- _EXTRACTED RECORDS_:
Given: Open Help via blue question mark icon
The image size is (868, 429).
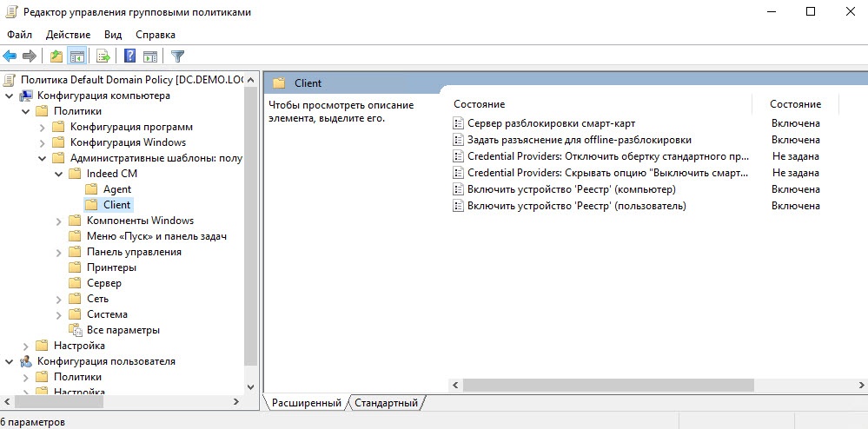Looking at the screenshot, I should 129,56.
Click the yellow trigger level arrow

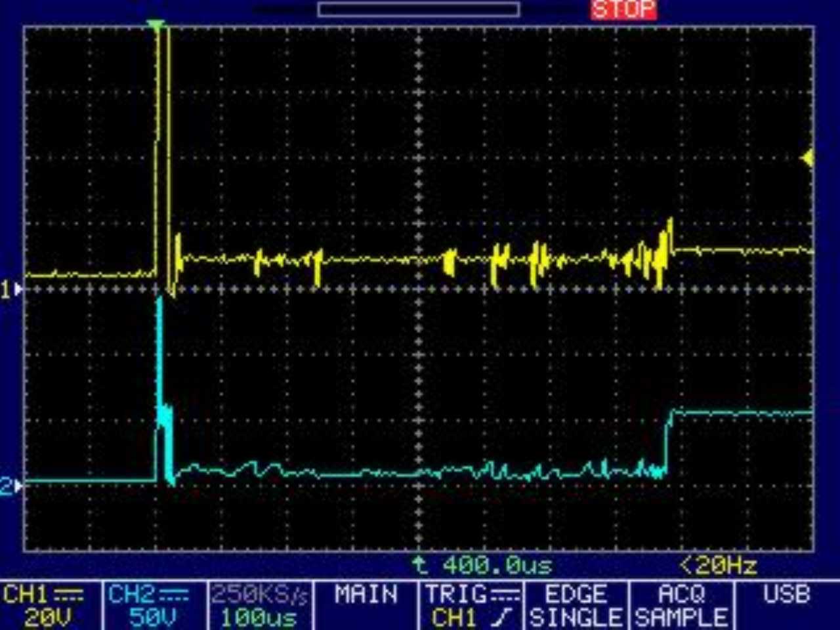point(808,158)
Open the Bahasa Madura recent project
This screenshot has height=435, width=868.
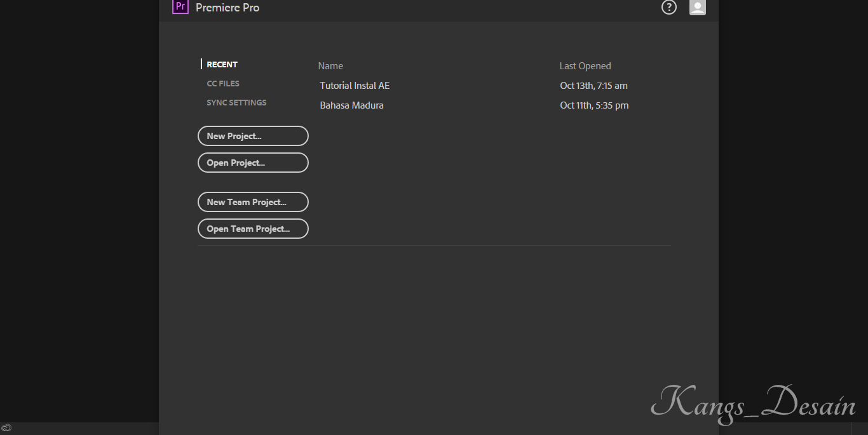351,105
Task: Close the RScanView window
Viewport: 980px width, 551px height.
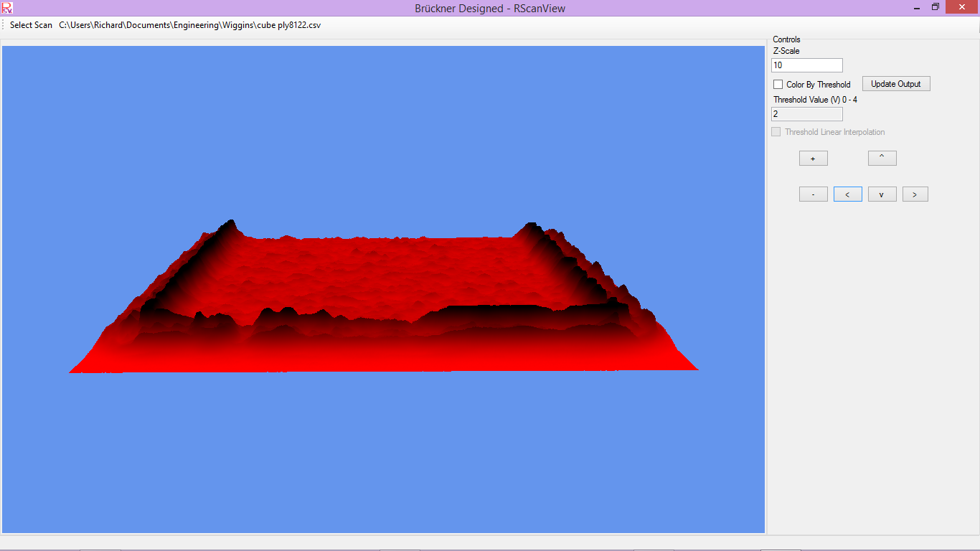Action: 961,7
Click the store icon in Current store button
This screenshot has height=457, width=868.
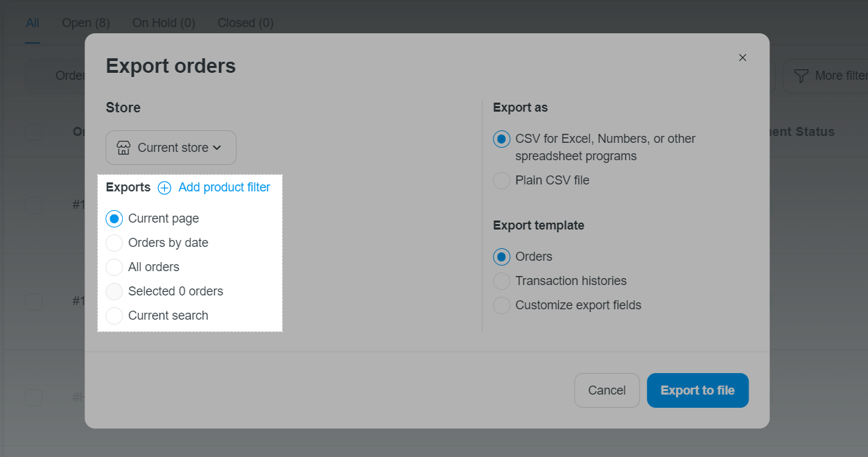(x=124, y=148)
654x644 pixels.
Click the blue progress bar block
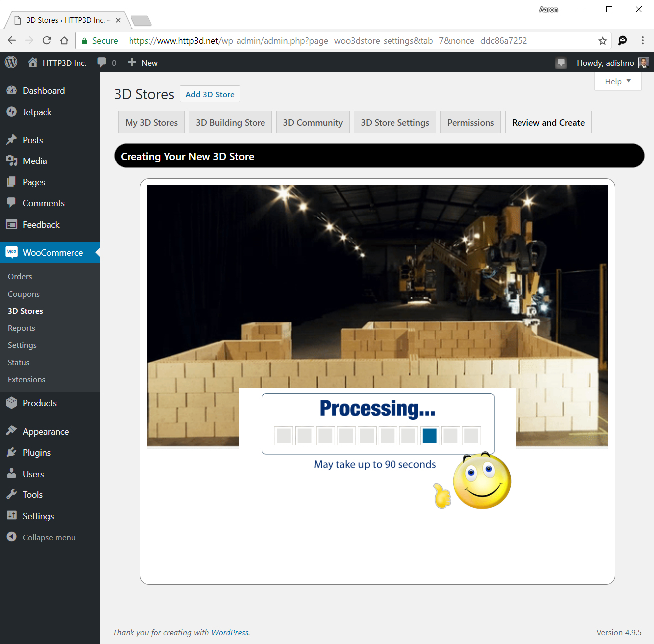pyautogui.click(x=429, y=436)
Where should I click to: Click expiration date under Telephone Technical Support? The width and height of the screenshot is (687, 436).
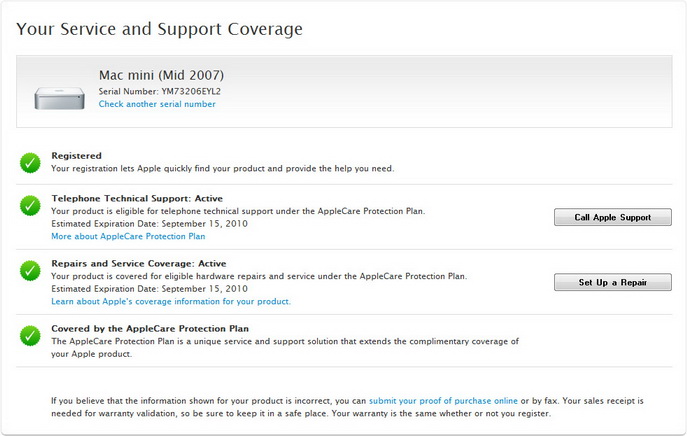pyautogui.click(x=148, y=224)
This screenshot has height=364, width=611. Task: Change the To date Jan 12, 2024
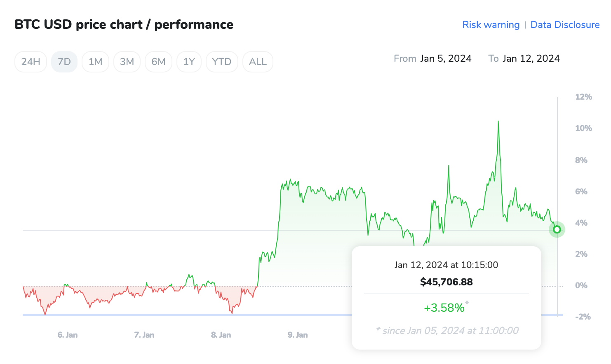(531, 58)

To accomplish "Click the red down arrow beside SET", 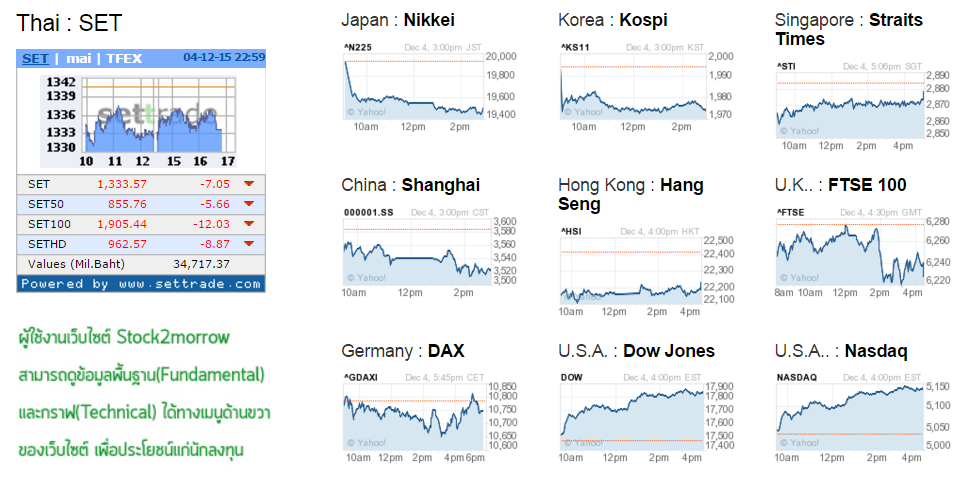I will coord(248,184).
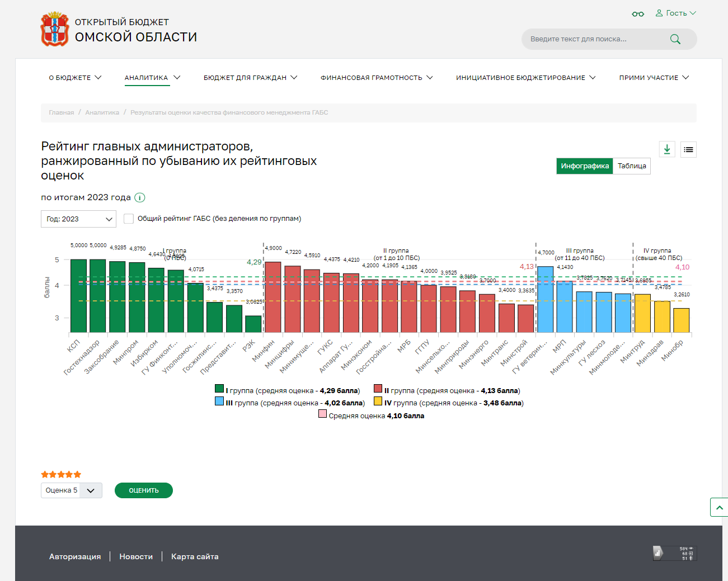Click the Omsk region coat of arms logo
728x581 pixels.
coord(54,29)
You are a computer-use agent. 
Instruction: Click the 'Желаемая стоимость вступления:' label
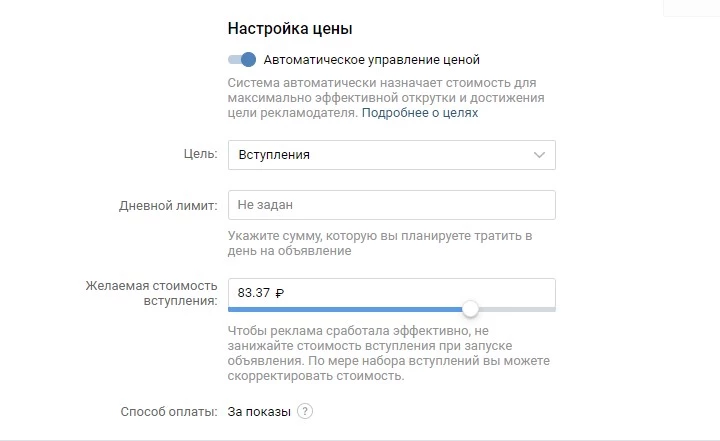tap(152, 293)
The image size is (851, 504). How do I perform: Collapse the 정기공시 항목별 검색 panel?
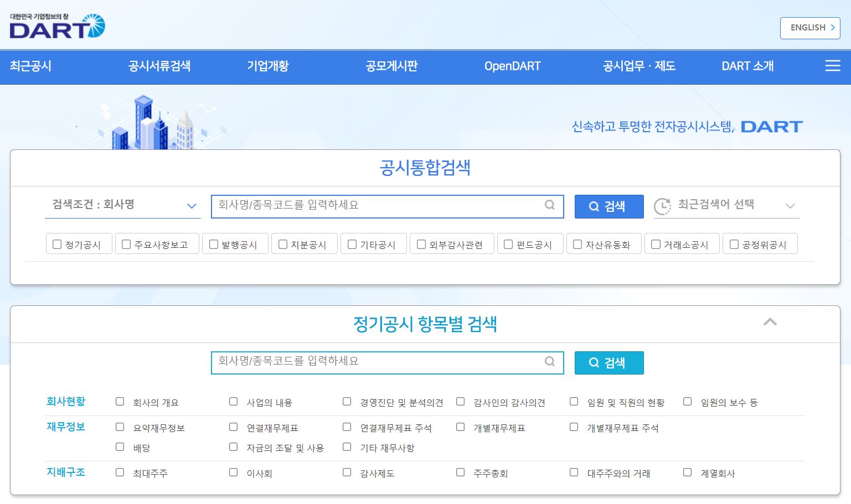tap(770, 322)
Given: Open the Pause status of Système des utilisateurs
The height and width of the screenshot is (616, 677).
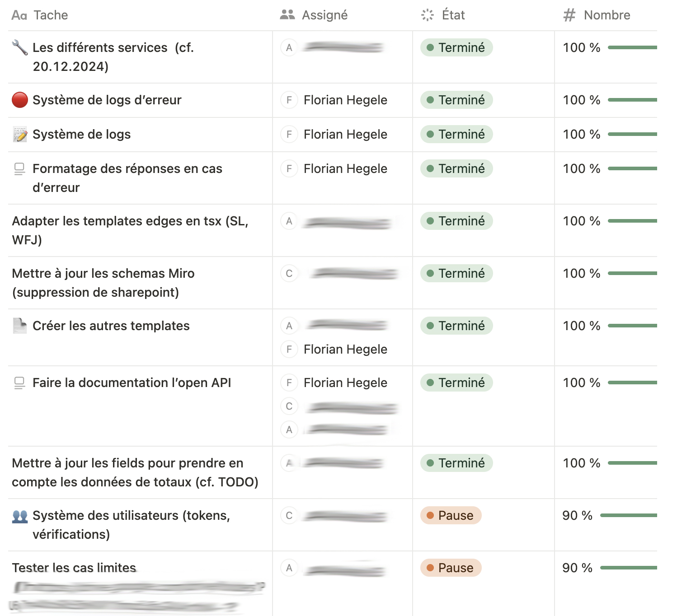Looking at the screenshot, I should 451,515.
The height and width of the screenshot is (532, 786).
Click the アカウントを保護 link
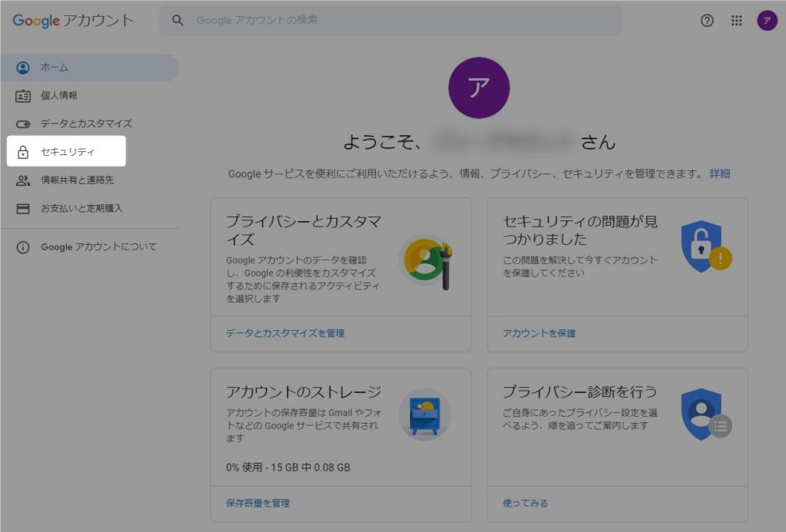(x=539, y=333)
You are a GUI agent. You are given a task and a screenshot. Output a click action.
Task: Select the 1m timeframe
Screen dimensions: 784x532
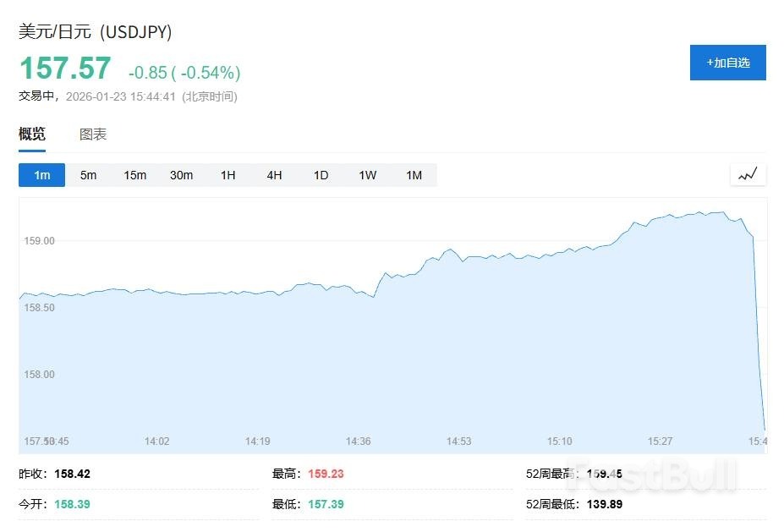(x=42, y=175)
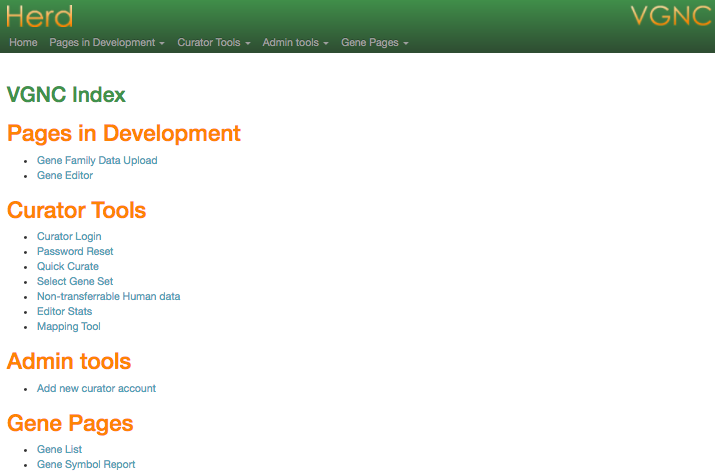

- _PROMPT_:
All lines from the one containing "You are a GUI" through the end of the data are to be written out exactly, with nothing added; skip the pictures.

- _YOUR RESPONSE_:
You are a GUI agent. You are given a task and a screenshot. Output a click action.
Task: Select the 1m timeframe
Screen dimensions: 784x532
(x=42, y=175)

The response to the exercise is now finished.